As a DataStax customer and currently/still in a Astyanax/Thrift-based scenario, 
I would like to sincerely ask the Cassandra project to investigate including 
the newer library in Cassandra 2.0x already. I guess 3.0 is a long-road ahead 
until it is ready for production. As far as I can see is that Cassandra 2.0.11 
resp. at least DSE 4.5.3 is using 0.9.1 so an upgrade to 0.9.2 might not be 
that tricky. I must admit that I haven't investigated the code or library 
dependency changes in 0.9.2, but I can say that a simple drop-in replacement of 
0.9.2 in our DSE 4.5.3 based loadtest environment works without troubles. 
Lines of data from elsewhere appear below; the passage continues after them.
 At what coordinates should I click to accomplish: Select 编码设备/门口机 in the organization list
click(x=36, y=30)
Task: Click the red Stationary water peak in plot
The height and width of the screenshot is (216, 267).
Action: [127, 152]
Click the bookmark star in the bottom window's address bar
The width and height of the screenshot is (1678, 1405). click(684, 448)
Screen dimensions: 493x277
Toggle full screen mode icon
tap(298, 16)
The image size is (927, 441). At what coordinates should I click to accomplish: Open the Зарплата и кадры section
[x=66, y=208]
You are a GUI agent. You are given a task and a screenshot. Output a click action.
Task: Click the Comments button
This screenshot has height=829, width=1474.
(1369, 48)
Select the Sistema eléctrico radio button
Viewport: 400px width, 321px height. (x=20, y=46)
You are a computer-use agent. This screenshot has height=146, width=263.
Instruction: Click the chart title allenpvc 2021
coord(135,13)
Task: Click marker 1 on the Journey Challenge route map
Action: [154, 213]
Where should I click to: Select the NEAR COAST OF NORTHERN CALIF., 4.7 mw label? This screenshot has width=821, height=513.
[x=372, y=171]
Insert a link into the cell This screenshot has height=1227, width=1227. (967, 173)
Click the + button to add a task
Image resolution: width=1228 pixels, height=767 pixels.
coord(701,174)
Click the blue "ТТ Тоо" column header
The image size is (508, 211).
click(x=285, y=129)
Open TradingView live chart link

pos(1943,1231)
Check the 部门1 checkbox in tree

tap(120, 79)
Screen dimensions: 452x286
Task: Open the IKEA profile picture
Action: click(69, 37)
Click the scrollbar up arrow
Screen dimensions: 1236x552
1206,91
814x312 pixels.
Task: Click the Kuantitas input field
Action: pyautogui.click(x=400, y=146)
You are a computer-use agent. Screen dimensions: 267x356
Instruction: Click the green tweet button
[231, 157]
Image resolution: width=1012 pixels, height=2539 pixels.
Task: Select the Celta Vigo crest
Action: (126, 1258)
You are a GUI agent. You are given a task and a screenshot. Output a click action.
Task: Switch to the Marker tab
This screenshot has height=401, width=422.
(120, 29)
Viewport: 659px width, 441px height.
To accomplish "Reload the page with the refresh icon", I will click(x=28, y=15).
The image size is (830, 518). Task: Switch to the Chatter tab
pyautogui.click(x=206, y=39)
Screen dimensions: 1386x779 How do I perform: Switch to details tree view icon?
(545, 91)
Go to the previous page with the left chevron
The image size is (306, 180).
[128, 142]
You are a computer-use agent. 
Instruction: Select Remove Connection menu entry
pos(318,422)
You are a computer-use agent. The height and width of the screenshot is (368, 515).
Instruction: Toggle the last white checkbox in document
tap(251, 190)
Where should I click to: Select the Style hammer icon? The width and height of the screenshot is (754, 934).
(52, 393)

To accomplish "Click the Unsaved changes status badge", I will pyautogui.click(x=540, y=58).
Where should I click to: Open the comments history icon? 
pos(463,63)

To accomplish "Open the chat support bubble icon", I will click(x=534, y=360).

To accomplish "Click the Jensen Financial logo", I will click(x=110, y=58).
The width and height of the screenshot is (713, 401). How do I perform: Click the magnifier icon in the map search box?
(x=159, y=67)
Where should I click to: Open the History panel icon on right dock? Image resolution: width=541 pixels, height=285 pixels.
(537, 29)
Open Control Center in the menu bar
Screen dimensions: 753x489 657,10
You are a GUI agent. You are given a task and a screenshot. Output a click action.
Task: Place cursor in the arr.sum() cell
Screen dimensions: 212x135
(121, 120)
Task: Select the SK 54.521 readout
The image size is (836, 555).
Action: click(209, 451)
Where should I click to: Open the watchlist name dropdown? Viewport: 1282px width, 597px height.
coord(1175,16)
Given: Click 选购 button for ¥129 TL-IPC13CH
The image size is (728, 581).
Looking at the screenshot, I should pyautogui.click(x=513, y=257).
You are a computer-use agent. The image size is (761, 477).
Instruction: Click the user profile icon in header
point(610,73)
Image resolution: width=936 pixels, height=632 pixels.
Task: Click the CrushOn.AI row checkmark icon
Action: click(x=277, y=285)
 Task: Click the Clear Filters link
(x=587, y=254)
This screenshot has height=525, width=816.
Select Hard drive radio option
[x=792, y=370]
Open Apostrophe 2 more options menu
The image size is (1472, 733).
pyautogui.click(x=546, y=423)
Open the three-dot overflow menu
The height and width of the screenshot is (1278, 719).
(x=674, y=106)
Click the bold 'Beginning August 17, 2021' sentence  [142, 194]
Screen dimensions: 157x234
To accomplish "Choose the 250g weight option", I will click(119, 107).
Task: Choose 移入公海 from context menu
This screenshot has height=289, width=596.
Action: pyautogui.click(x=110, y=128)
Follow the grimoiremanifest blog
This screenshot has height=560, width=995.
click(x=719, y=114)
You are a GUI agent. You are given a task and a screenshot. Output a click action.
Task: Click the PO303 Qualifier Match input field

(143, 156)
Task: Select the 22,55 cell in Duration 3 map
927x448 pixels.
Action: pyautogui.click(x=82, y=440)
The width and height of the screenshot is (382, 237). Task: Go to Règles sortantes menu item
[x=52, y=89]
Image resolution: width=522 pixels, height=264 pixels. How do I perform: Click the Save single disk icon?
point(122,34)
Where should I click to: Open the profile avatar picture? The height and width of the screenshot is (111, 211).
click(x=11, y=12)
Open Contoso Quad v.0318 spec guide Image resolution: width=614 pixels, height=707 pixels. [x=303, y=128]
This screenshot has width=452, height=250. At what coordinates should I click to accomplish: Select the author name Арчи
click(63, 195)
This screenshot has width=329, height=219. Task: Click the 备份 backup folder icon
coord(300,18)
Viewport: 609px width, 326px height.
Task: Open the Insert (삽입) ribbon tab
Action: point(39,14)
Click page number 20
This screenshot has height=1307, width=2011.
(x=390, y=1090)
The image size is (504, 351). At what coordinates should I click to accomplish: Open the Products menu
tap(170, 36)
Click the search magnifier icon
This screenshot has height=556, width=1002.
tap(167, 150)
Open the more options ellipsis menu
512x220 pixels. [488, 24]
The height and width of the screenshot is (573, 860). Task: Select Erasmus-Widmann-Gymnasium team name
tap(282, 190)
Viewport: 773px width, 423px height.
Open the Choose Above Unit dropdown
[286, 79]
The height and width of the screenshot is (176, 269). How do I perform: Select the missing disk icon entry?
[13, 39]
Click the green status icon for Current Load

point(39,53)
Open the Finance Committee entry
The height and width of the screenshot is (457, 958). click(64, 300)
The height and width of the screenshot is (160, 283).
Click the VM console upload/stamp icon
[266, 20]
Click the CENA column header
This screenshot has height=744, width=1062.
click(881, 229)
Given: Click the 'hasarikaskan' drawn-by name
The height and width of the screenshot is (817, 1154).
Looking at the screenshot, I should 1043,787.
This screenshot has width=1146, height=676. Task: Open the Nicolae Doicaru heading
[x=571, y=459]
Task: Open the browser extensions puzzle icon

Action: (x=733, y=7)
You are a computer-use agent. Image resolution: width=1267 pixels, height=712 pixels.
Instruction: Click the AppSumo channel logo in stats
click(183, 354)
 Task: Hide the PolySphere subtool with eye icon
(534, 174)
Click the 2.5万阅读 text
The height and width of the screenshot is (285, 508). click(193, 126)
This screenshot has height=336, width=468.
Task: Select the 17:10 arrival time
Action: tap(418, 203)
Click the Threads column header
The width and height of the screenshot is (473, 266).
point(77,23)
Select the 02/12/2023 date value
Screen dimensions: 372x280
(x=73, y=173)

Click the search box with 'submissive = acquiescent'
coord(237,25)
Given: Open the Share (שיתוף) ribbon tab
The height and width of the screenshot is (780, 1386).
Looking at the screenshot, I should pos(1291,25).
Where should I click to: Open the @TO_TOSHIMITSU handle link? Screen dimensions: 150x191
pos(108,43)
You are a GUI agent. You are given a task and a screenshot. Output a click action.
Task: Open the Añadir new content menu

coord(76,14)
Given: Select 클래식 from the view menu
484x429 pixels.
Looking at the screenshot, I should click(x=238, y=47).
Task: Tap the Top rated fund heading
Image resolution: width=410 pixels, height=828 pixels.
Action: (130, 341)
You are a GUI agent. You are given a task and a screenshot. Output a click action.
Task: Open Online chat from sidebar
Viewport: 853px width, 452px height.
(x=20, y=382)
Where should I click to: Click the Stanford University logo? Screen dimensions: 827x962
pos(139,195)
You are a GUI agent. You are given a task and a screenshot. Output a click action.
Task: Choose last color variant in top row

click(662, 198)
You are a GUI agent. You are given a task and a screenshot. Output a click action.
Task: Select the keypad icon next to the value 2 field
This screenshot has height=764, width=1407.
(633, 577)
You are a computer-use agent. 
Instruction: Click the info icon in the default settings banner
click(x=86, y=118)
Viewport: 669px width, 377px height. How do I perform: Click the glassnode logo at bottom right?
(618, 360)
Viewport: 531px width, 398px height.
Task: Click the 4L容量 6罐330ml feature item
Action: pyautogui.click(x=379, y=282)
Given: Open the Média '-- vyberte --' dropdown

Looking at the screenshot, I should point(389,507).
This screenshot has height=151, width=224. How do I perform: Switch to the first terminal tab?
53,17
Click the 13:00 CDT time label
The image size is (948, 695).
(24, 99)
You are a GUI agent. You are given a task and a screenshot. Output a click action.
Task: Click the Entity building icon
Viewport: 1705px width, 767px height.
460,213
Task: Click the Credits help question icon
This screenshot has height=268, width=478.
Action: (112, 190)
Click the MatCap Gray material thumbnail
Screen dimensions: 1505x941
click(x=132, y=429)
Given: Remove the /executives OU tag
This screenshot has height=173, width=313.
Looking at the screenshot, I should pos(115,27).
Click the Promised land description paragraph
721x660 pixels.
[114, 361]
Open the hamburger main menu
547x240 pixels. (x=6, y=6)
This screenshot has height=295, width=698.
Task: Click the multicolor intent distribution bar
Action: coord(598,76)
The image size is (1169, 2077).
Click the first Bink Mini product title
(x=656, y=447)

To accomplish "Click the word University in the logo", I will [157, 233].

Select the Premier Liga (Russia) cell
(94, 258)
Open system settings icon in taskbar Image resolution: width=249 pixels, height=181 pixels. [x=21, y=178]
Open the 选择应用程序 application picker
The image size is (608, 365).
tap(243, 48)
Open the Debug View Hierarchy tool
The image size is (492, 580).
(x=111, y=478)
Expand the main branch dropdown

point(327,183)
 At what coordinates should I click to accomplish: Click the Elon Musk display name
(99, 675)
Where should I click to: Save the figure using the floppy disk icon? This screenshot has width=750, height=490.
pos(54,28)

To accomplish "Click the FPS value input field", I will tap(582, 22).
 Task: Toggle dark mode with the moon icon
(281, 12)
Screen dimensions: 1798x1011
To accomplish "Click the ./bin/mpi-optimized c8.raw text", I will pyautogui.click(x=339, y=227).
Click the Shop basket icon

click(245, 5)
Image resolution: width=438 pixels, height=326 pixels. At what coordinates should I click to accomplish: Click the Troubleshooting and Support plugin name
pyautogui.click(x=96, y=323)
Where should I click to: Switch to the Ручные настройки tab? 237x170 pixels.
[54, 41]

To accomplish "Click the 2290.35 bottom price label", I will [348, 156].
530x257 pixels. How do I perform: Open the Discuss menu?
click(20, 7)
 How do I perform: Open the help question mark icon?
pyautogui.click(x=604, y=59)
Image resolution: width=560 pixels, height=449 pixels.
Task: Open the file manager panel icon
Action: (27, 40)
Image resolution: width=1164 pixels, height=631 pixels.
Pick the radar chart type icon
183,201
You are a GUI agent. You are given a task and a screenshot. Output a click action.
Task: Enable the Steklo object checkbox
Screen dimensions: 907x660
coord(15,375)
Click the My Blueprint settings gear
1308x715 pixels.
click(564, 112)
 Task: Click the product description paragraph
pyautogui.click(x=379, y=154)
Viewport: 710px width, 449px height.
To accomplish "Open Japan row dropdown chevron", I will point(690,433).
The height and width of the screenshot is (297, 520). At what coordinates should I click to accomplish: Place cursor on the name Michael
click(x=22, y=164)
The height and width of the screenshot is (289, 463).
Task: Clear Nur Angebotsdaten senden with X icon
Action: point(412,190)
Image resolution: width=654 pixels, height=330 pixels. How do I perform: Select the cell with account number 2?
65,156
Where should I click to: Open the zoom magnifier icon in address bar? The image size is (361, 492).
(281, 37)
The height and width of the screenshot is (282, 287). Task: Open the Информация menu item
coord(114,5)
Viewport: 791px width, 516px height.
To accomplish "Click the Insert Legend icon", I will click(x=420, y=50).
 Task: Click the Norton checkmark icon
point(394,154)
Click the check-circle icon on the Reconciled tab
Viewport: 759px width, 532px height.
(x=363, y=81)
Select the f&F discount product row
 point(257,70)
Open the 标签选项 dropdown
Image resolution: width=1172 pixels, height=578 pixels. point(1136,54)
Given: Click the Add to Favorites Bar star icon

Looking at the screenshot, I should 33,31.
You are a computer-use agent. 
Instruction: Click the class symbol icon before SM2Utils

Attached a screen of the Cassandra heap improvement in our tests simply by 
replacing thrift 0.9.1 with 0.9.2.

This is in an environment with 3 of our servers hitting a 6 node EC2 
(m1.xlarge) based Cassandra cluster with an Astyanax max connection pool 
setting of 50 per Cassandra node, thus max. 150 (3 * 50) connections per 
Cassandra nodes, where each connection is represented by a TFramedTransport 
instance on the Cassandra side which can grow dramatically depending on the 
Client/Astyanax single read request size.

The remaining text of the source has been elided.